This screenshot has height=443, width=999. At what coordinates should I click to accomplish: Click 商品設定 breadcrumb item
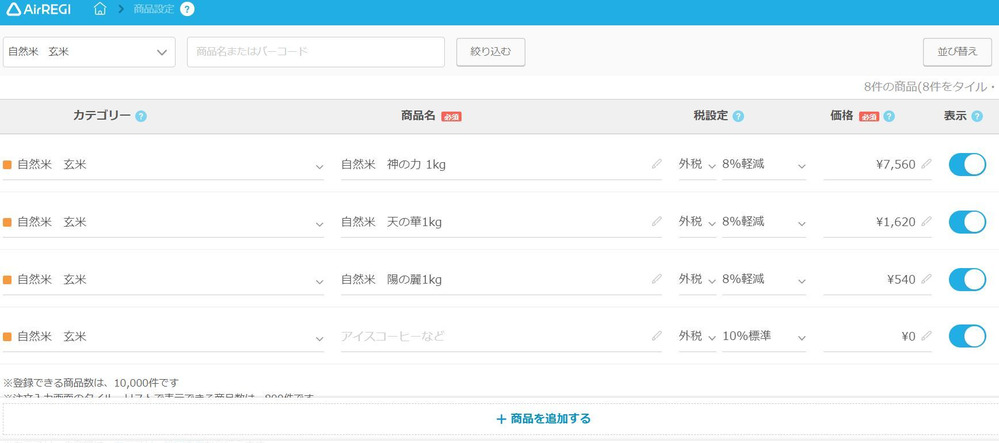click(153, 10)
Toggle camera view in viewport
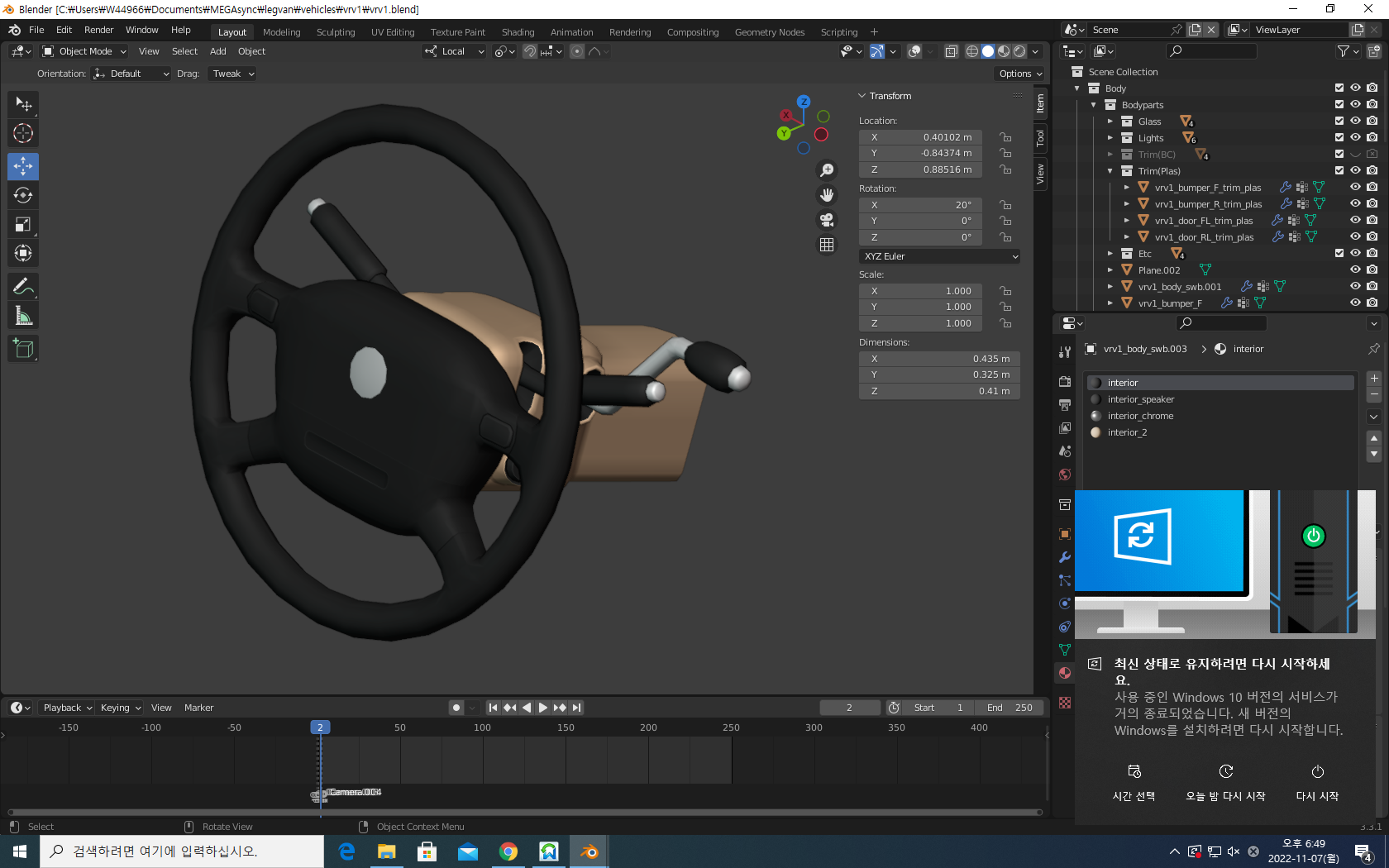Image resolution: width=1389 pixels, height=868 pixels. (x=826, y=220)
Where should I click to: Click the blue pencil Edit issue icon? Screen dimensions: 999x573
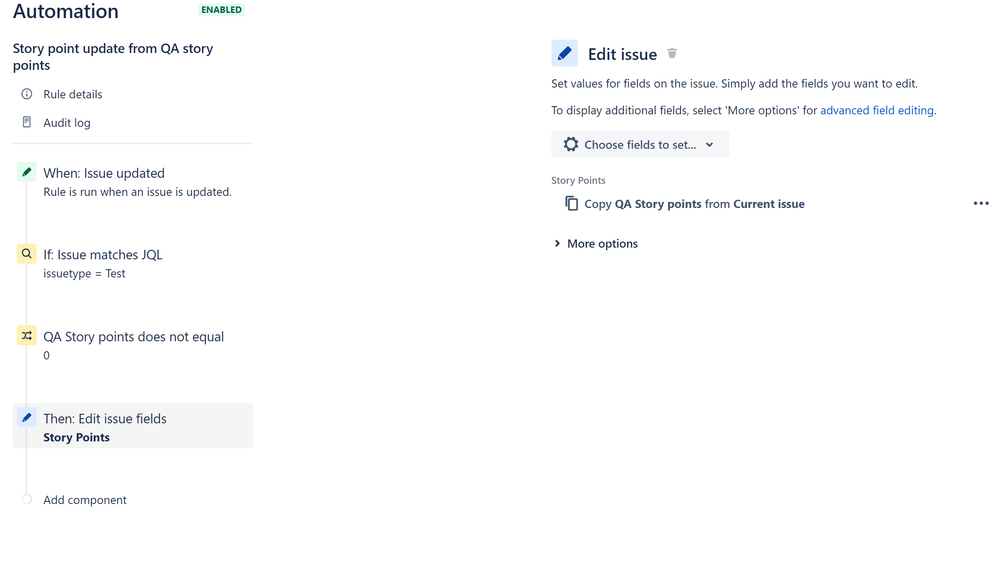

-=-=-

About this task: A word-for-word copy is needed of the lines from the line holding "Toggle camera view in viewport" through the end of the records, both included, excluding every picture.

Written solution:
Toggle camera view in viewport
Image resolution: width=1389 pixels, height=868 pixels. (x=826, y=220)
Where should I click to: Click the blue pencil Edit issue icon? Screen dimensions: 999x573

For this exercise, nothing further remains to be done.